Task objective »
The pictures are to be omitted when the entries are reproduced exactly.

Materials provided »
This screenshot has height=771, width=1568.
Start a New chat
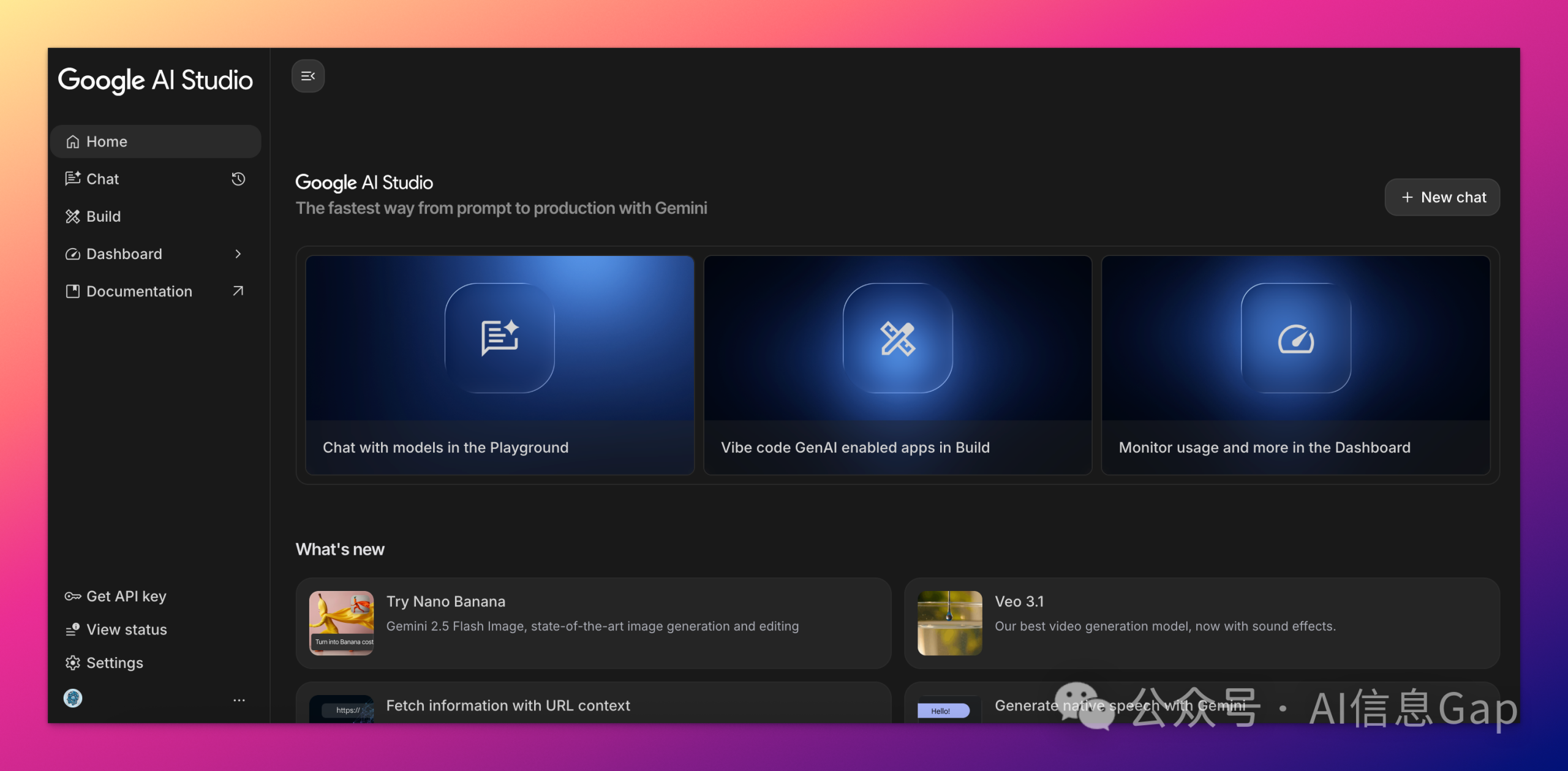point(1442,197)
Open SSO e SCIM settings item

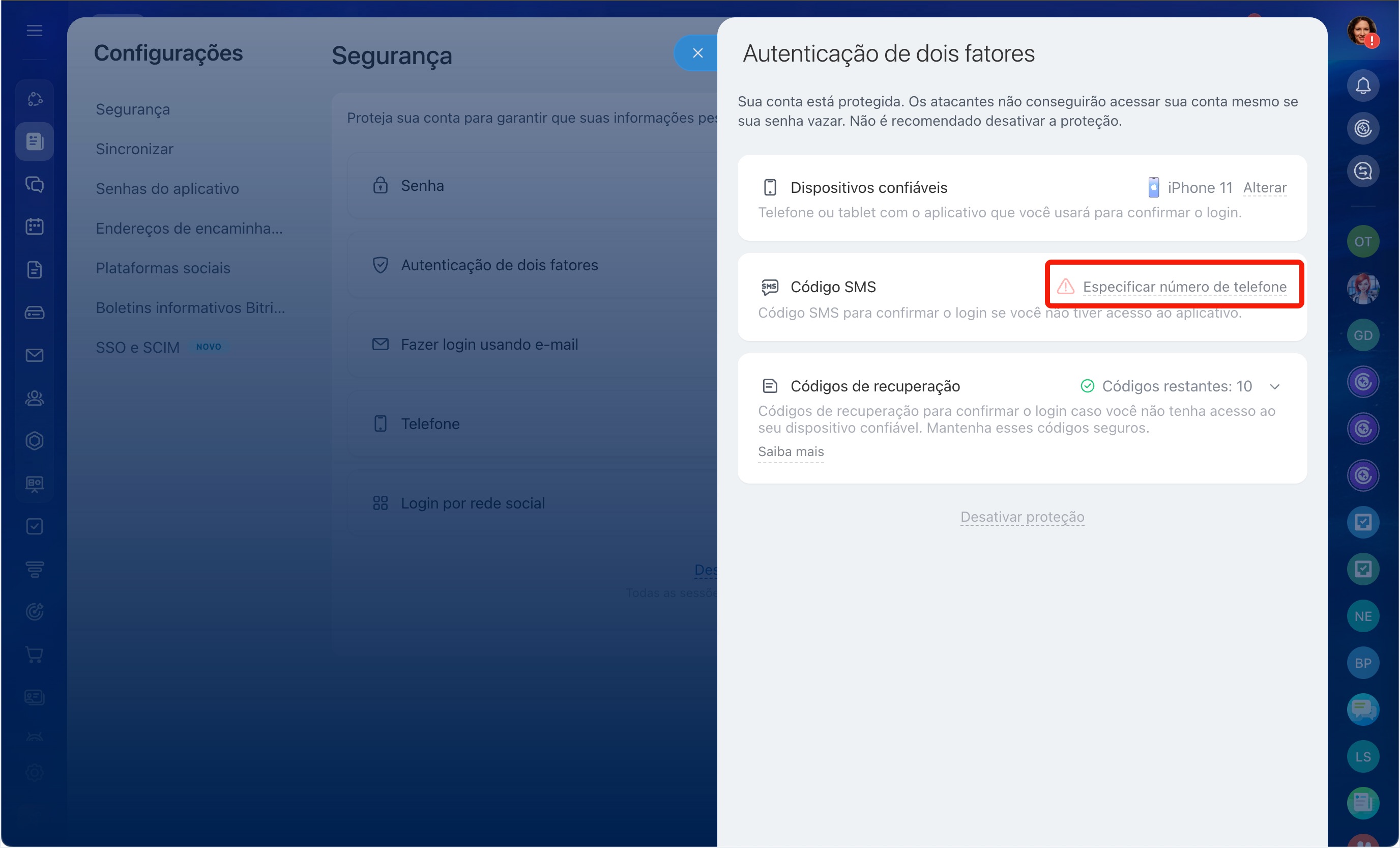point(137,347)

Output below »
This screenshot has height=771, width=1568.
Start a New chat
point(1442,197)
Open SSO e SCIM settings item

point(137,347)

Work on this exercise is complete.